> **INPUT**
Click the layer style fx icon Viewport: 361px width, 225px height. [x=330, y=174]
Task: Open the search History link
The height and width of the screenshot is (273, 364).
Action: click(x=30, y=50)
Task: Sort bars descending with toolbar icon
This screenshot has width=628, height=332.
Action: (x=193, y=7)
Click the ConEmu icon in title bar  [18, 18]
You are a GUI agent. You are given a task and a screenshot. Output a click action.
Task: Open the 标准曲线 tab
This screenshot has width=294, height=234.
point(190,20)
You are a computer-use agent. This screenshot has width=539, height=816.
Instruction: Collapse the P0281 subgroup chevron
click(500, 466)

* * *

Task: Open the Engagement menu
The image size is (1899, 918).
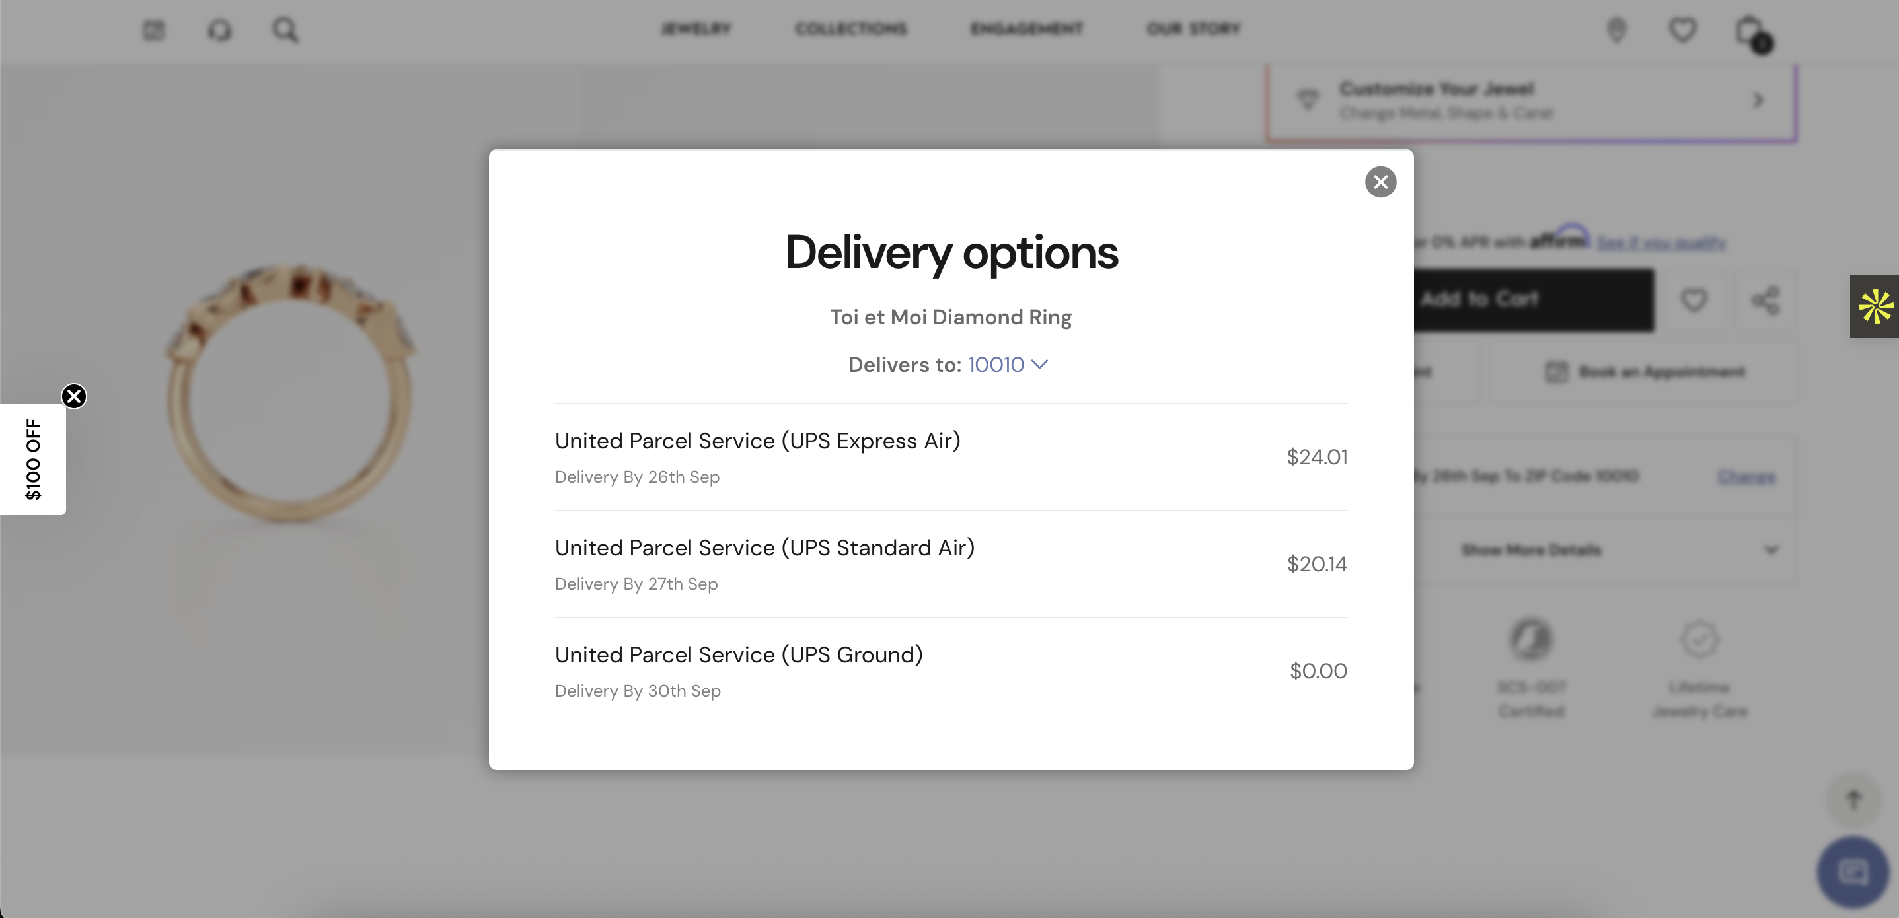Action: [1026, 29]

---

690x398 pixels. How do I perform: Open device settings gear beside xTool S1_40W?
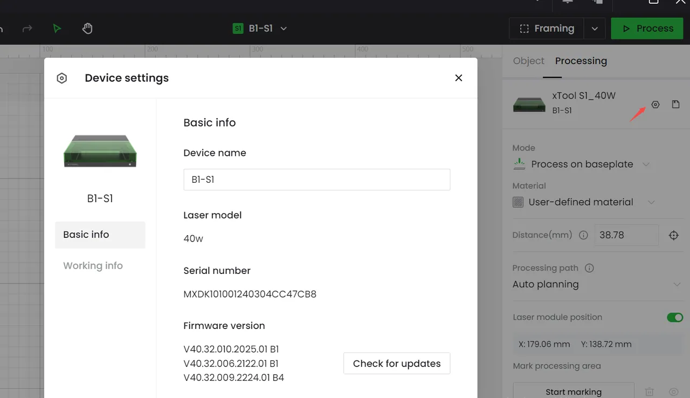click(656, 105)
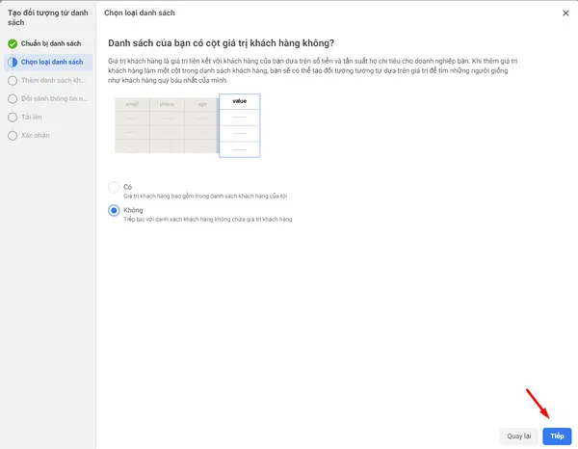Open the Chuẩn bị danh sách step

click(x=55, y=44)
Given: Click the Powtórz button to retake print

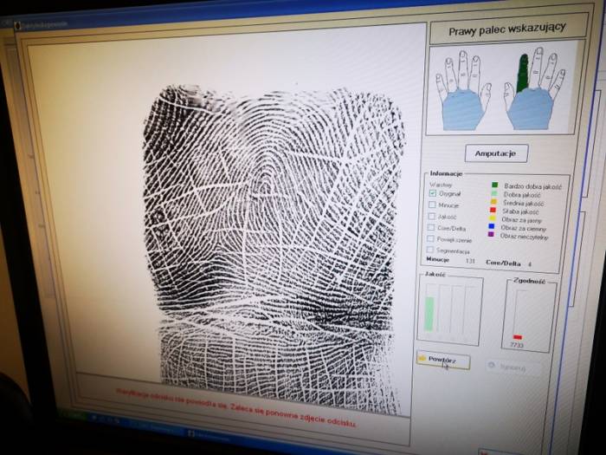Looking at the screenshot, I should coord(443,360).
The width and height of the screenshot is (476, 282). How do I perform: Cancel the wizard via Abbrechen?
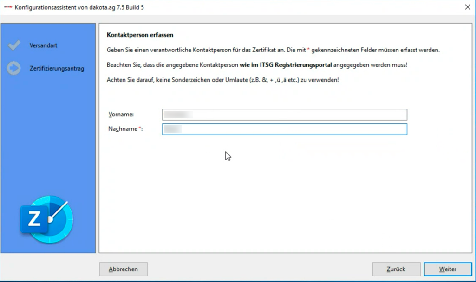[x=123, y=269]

> **ACTIVITY**
Output only the count of lines in the data containing "icon".

> **RESPONSE AREA**
3